Look through the data below and work out how many lines contain the string "will". Give the number alone.
Segment Start: Data supplied
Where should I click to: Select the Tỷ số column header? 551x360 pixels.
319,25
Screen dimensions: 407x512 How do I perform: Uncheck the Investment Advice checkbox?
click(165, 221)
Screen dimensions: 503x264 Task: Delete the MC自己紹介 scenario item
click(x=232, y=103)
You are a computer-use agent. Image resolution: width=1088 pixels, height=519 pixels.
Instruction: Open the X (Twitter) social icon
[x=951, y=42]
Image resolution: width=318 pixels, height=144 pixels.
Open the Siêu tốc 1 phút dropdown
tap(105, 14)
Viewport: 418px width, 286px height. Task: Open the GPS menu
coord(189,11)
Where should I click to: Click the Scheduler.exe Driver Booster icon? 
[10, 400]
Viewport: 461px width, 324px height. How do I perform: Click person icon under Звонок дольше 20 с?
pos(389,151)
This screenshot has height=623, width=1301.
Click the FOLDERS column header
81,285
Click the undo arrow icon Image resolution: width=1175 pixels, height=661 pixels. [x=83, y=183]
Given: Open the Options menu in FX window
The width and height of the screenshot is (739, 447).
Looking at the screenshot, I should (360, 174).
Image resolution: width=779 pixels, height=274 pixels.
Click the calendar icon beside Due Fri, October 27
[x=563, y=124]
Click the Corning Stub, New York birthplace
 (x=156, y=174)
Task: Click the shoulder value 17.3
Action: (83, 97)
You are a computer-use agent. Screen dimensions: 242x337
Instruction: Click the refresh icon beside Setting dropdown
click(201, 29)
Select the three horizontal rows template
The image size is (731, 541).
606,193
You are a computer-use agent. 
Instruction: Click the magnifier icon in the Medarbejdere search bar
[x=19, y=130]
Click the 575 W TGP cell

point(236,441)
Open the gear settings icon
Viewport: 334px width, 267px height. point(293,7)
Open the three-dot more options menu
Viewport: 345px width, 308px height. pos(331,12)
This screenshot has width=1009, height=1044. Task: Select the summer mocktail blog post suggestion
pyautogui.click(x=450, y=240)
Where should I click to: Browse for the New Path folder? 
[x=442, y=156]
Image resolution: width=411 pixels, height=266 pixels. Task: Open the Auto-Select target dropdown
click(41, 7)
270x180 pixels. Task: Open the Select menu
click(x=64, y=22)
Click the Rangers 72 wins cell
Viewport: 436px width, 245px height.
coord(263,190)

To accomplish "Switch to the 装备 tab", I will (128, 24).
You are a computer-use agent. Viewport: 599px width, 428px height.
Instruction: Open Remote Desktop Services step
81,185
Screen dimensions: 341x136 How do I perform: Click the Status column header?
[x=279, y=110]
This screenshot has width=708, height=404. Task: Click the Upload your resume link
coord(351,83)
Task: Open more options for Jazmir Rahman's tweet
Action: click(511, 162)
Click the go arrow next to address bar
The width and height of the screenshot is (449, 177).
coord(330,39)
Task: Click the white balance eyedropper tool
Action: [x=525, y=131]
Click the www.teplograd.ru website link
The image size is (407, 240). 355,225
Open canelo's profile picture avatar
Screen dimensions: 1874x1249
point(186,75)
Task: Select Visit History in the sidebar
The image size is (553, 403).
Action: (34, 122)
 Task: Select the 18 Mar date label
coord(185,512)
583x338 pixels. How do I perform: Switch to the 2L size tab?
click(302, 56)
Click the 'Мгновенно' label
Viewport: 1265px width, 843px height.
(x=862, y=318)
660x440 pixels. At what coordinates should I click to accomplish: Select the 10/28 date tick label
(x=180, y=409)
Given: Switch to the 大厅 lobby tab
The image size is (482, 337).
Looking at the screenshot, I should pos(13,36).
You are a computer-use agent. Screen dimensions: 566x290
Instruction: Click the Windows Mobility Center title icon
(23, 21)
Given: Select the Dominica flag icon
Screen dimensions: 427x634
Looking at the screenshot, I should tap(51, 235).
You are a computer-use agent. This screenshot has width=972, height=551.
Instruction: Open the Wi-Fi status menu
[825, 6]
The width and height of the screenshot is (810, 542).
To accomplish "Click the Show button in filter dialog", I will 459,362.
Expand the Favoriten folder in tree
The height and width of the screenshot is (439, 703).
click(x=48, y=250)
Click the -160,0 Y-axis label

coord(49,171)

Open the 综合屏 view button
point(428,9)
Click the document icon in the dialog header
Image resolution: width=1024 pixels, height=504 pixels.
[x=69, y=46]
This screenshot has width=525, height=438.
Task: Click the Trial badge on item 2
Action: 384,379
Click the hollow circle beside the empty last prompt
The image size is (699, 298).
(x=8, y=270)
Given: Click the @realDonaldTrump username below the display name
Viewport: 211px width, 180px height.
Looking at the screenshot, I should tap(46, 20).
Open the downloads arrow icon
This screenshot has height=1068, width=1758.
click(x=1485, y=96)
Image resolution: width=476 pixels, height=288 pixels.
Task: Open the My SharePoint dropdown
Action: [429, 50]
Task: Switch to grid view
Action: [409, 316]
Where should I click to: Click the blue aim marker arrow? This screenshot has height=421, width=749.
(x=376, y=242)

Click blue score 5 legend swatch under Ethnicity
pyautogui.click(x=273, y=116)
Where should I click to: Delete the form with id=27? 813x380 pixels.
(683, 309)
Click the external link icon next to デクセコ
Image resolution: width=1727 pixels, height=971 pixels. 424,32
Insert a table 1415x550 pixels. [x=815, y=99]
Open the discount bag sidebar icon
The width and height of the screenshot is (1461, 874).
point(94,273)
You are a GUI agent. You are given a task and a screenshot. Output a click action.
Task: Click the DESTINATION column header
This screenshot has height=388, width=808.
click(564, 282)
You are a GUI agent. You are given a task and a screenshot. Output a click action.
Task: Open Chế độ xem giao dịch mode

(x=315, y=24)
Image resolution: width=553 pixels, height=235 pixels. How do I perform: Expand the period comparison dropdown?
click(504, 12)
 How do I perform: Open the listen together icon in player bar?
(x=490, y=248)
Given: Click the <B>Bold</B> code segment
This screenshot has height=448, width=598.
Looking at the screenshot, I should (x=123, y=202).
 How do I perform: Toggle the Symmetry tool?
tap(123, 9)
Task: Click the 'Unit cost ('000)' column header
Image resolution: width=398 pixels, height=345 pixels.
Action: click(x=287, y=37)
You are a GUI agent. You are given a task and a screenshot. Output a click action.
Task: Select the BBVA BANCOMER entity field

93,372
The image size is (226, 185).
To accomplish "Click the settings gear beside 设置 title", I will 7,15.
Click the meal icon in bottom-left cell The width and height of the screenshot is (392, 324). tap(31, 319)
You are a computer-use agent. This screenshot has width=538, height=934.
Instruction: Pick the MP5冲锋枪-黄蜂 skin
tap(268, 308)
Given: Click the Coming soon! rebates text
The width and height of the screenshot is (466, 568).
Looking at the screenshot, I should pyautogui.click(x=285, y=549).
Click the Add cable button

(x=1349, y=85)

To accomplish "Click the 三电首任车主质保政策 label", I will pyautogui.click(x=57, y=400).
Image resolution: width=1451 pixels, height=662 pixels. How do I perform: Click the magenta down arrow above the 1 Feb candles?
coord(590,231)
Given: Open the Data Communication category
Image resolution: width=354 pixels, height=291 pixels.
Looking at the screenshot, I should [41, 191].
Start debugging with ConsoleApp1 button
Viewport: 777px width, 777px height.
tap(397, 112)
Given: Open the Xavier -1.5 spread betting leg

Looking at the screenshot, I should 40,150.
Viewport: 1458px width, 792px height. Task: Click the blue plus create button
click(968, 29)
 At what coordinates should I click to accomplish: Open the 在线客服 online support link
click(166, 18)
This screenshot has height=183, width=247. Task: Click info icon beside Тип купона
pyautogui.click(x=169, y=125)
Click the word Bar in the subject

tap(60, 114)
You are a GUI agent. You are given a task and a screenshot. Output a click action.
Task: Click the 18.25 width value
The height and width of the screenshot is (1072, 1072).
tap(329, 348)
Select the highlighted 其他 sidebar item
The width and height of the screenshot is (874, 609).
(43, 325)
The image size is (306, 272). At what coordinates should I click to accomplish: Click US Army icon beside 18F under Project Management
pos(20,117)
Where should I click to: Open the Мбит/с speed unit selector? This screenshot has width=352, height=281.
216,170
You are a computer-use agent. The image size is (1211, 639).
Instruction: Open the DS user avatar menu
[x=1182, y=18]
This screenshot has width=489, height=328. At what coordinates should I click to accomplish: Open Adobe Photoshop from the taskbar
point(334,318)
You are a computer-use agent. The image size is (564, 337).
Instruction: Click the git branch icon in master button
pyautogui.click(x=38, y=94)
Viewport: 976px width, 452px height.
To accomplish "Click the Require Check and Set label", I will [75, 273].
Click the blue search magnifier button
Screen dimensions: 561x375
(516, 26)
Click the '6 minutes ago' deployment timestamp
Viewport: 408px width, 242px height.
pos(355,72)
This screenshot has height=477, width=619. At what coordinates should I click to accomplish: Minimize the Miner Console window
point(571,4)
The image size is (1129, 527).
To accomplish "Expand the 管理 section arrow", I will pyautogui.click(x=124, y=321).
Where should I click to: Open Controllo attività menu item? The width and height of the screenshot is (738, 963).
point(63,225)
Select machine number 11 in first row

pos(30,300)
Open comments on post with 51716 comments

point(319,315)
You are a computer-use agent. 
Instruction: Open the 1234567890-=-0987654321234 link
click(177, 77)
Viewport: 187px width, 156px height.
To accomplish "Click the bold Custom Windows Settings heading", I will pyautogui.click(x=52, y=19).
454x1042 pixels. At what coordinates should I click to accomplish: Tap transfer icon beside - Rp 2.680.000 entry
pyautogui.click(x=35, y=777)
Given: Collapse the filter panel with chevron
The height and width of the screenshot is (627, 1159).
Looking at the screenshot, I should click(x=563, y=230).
Segment End: Data supplied
== Expected output ==
7